Document text:
— begin —

Question

What are the characteristics of a complex number? (1 point)
What is the relationship between a complex number and its conjugate? (2 point)
Describe the usefulness of the conjugate and its effect on other complex numbers. (2 points)

Answer 1

A complex number is a number of the form
a + bi,
where a and b are real numbers, and i is defined as i^2 = -1

Answer 2

For complex number a + bi, its complex conjugate is a - bi.

Answer 3

A complex number may have b = 0, in which case it's purely real.
For a complex number in which b is not zero, i.e., it does have an imaginary part, then by multiplying it by its complex conjugate the product is a real number.

Answer 4

Thanks! but what about equations like this one...

— end —

Information supplied:
— begin —

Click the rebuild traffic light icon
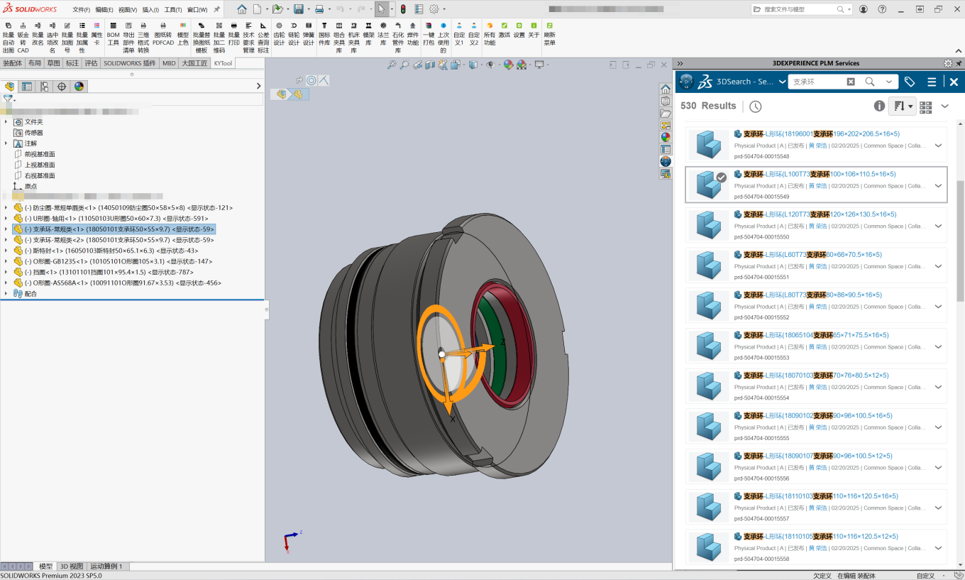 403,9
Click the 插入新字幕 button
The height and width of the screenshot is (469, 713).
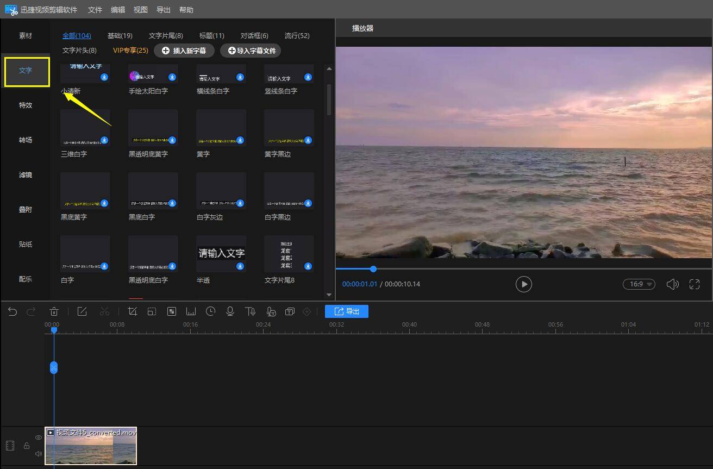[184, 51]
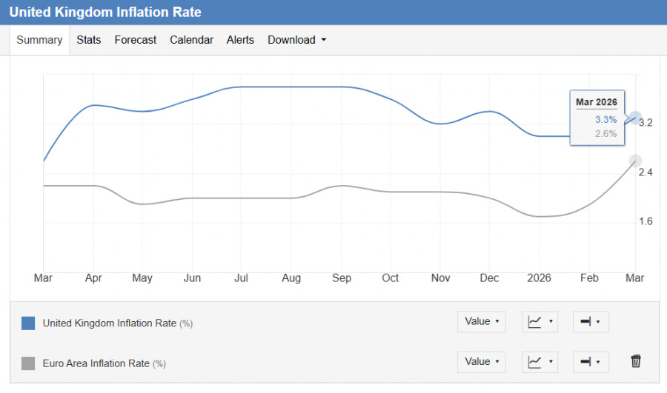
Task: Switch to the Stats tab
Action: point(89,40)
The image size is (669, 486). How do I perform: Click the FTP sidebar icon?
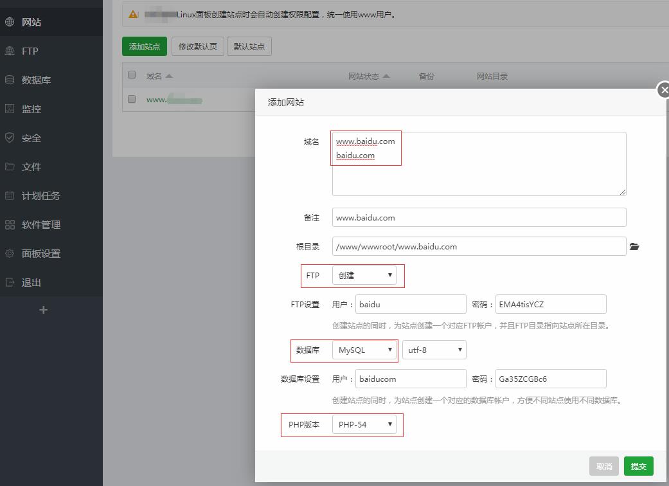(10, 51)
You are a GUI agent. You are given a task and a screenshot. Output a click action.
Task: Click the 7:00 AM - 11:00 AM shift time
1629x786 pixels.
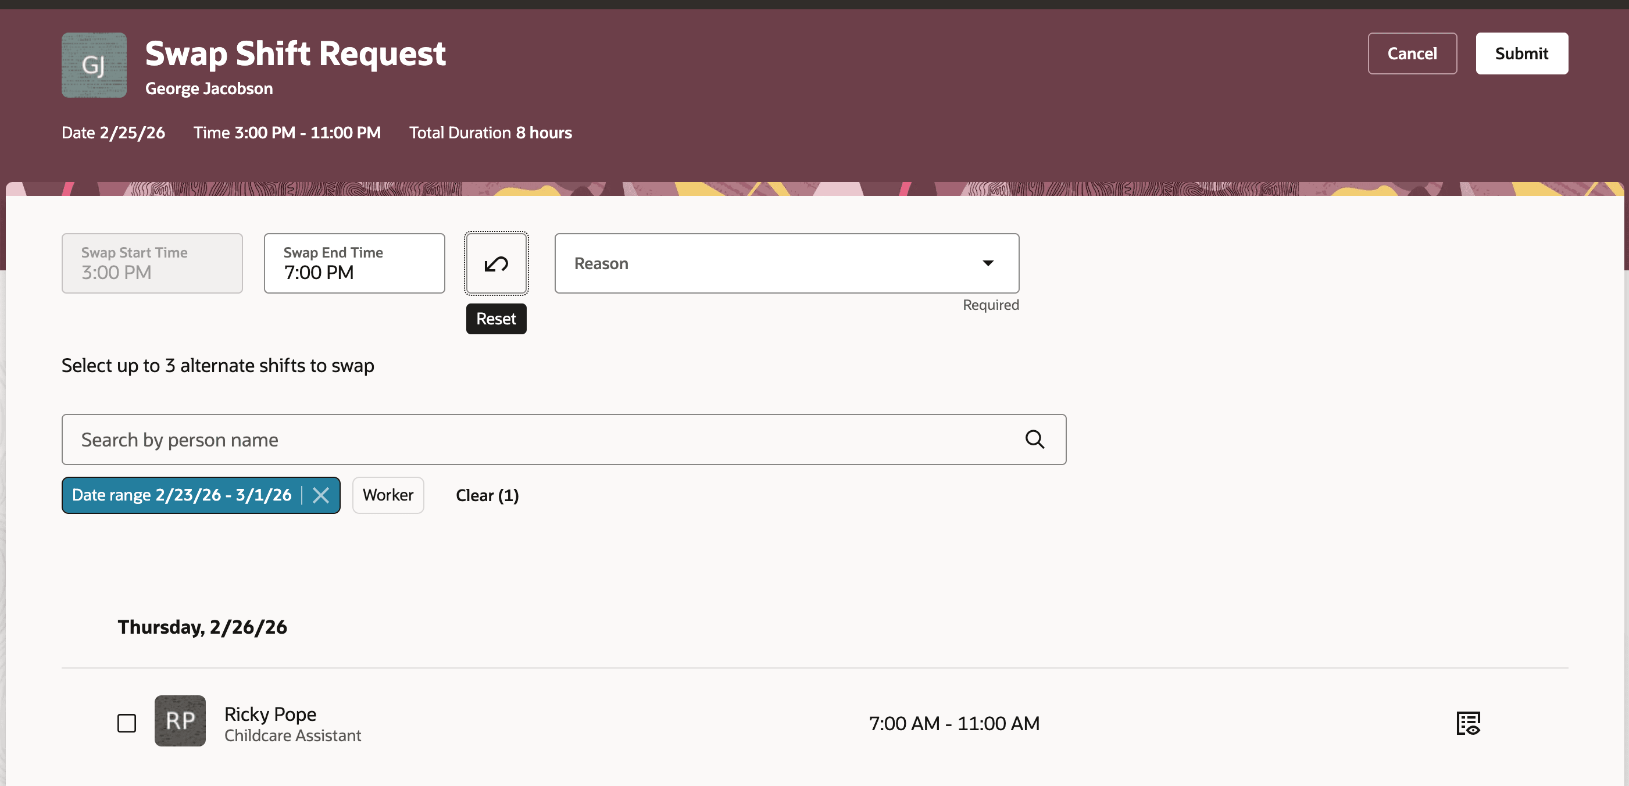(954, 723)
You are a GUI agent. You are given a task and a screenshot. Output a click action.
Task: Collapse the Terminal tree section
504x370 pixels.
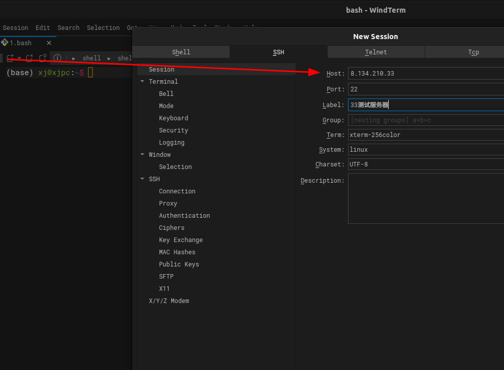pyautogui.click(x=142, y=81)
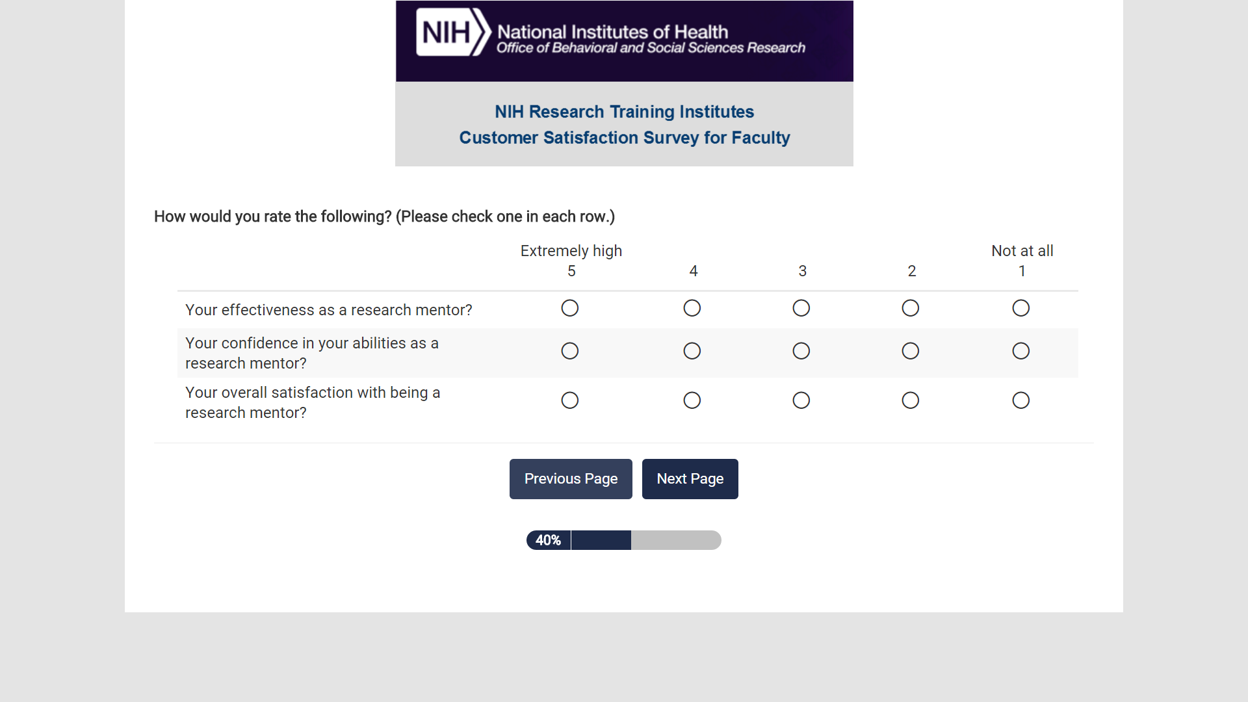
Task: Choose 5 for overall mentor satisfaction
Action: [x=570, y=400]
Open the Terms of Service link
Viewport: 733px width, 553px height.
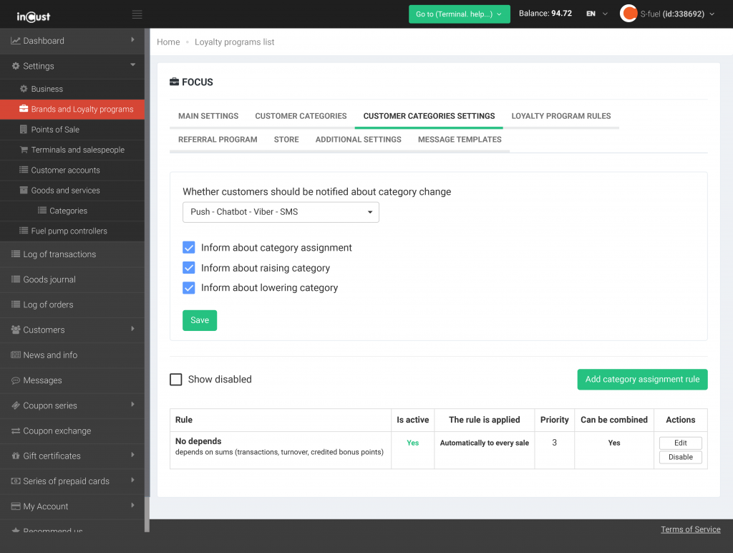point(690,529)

— end —

Task instructions:
a) From the complex numbers thread, list each question posted under the "Question" header along with the points it is worth.
b) Carry the complex numbers thread forward from its final post.

Answers:
a)
- What are the characteristics of a complex number? (1 point)
- What is the relationship between a complex number and its conjugate? (2 point)
- Describe the usefulness of the conjugate and its effect on other complex numbers. (2 points)

b)
Answer 5

A complex number is made up of both real and imaginary components. It can be represented by an expression of the form (a+bi), where a and b are real numbers and i is imaginary. When defining i we say that\[i=\sqrt{-1}\]

Answer 6

A fraction with a complex number in the denominator is not considered to by siplified. Taking advantage of the fact that by multiplying a complex number by its complex conjugate you get a purely real number, to simplify a fraction that has a complex number in the denominator, multiply the numerator and denominator of the fraction by the complex conjugate of the denominator. The denominator becomes real and the fraction is considered to be simplified.

Answer 7

\[\frac{ √-49 }{ (3+4i)-(2-5i)}\]

Answer 8

that was the hardest question

Answer 9

First, simplify the denominator.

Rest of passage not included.